11. Risques et limites de cette reconversion
Le métier comporte des contraintes physiques : travail en extérieur (intempéries, déplacements quotidiens), port de charges (colis de compteurs jusqu’à 12 kg), posture debout répétée. Les astreintes (2 à 6 nuits par mois) peuvent peser sur la vie de famille. Avec le vieillissement des effectifs, les seniors de plus de 50 ans ont du mal à suivre le rythme.
Le déploiement du Linky touche à sa fin : 90 % des foyers sont équipés. En 2028, il restera des opérations de maintenance, de remplacement d’appareils défectueux (taux de panne annuel <2 % selon Enedis). La maintenance pourrait être automatisée à terme (diagnostic distant). L’impact de l’IA sur ce métier est noté à 27 % (indice CRISTAL-10), ce qui signifie un risque modéré, mais non nul. Un installateur devra évoluer vers le diagnostic de réseaux basse tension ou le compteur communicant gaz (GAZPAR).

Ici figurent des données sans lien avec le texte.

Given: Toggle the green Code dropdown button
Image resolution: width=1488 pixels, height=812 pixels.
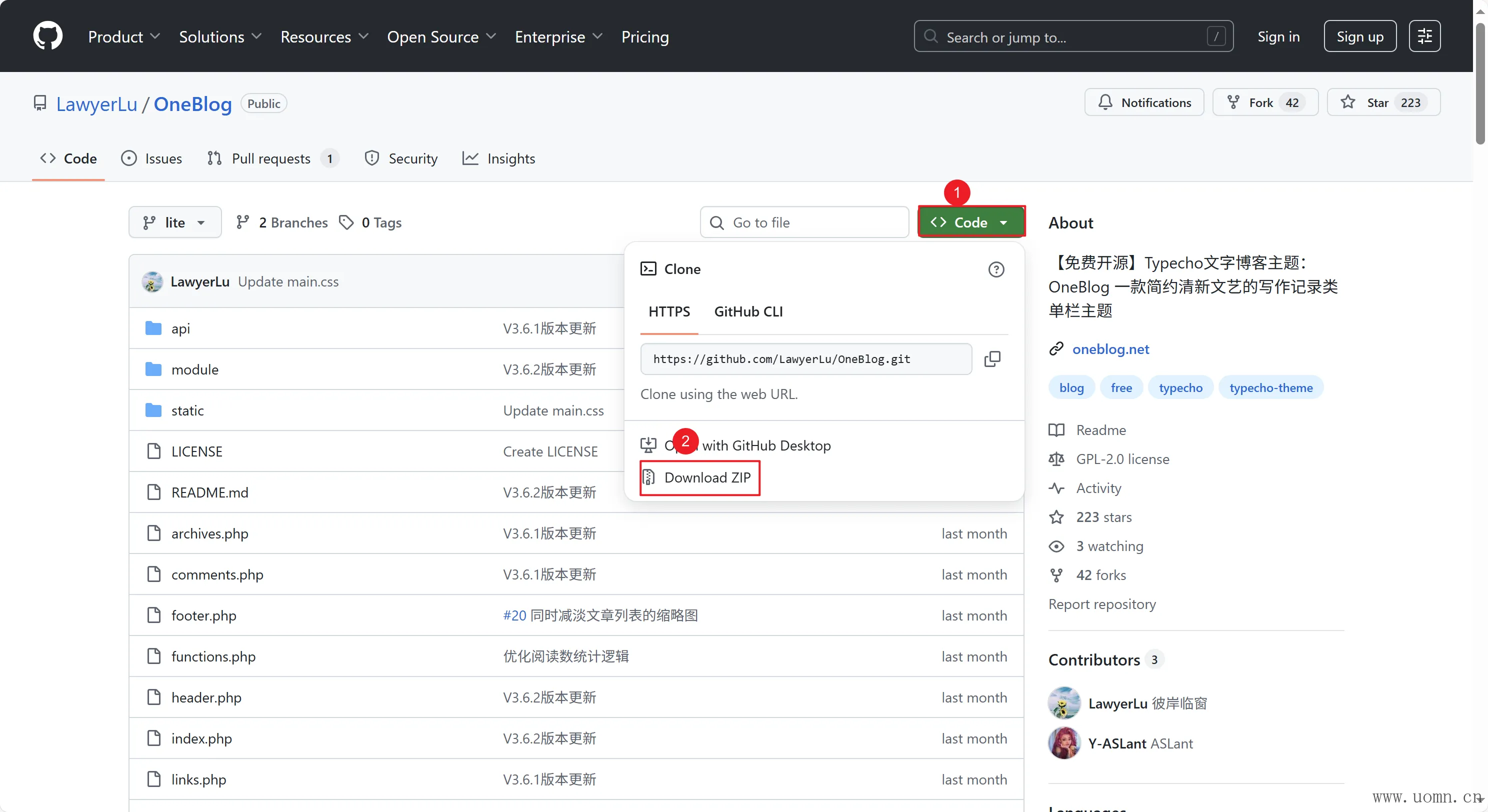Looking at the screenshot, I should coord(970,222).
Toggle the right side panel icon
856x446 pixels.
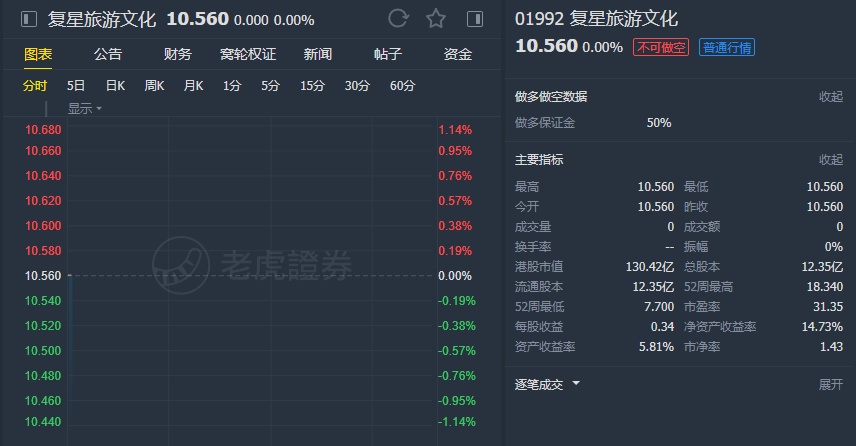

Les perspectives d’évolution interne sont limitées sauf à viser responsable d’équipe ou technicien de maintenance spécialisé. Le marché est dépendant de la politique énergétique : si Enedis réduit les budgets post-déploiement, les offres d’emploi chuteront de 20 à 30 % selon l’Affaire de l’énergie – rapport sénatorial 2024. Une reconversion doit donc être vue comme un tremplin, pas comme un métier à vie.